**The task:**
Write out the lines of the data below verbatim, starting with the first line and going on through the line that contains "at that location.", and leave the pictures out of your answer.

Dataset excerpts section start

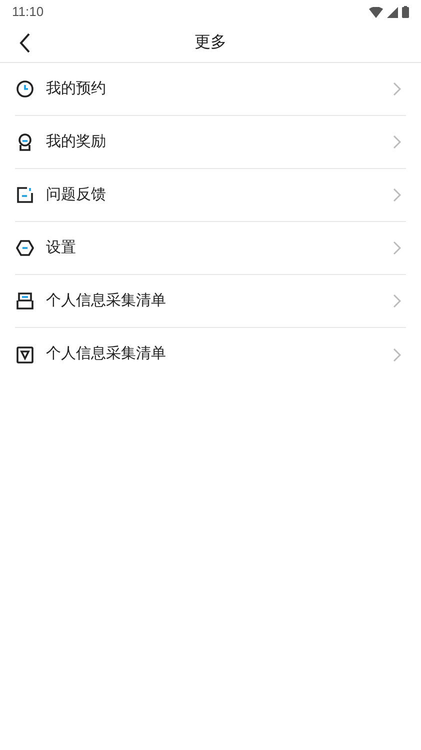 The image size is (421, 750). What do you see at coordinates (25, 301) in the screenshot?
I see `inbox-icon` at bounding box center [25, 301].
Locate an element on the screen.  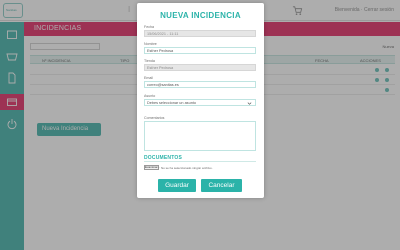
tienda-label: Tienda is located at coordinates (150, 61).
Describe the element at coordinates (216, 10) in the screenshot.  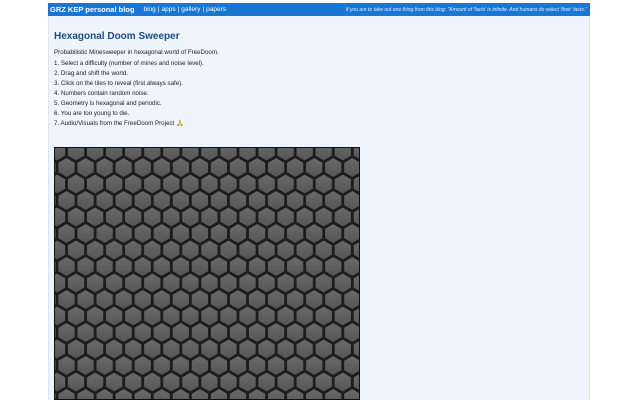
I see `nav-link-papers: papers` at that location.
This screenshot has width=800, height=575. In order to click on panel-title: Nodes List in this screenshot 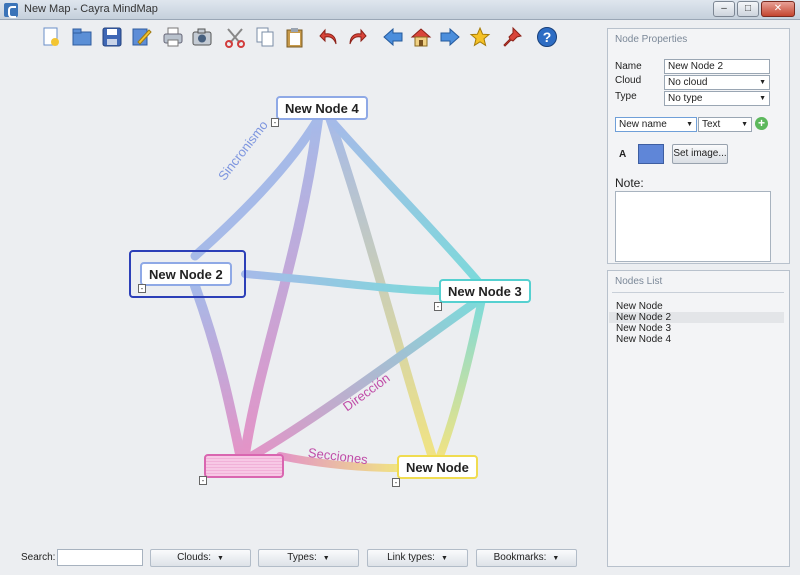, I will do `click(639, 282)`.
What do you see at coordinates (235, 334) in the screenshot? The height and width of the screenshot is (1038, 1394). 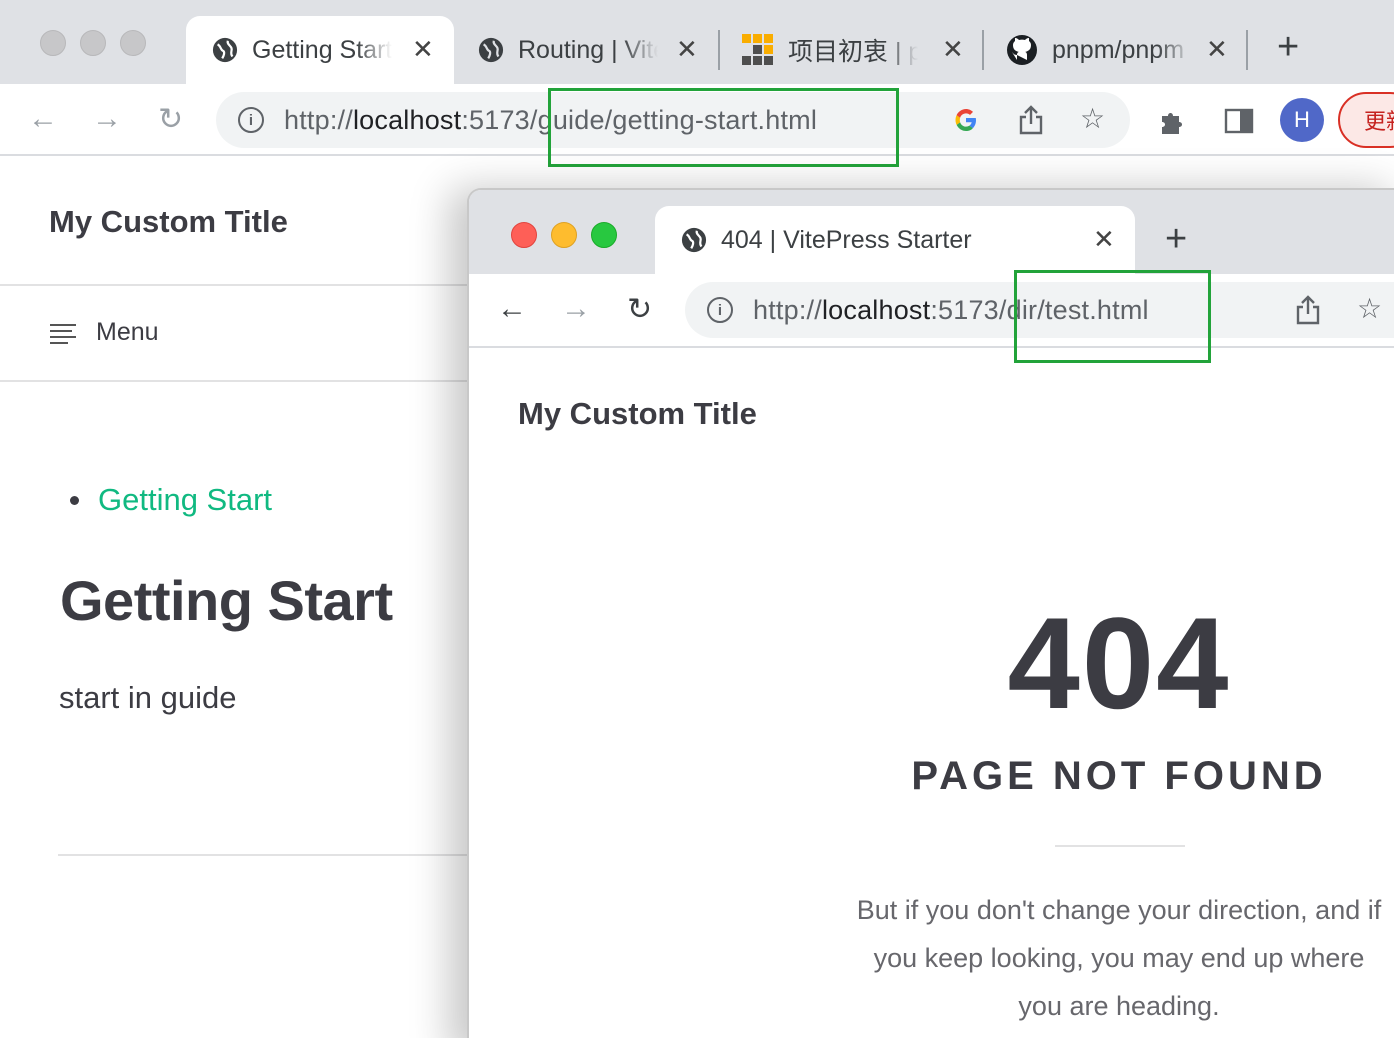 I see `local-nav-bar: Menu` at bounding box center [235, 334].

Dataset excerpts section end

**Response to this exercise:**
 The image size is (421, 750). What do you see at coordinates (25, 301) in the screenshot?
I see `inbox-icon` at bounding box center [25, 301].
Locate an element on the screen.  
tienda-label: Tienda is located at coordinates (150, 61).
Describe the element at coordinates (216, 10) in the screenshot.  
I see `nav-link-papers: papers` at that location.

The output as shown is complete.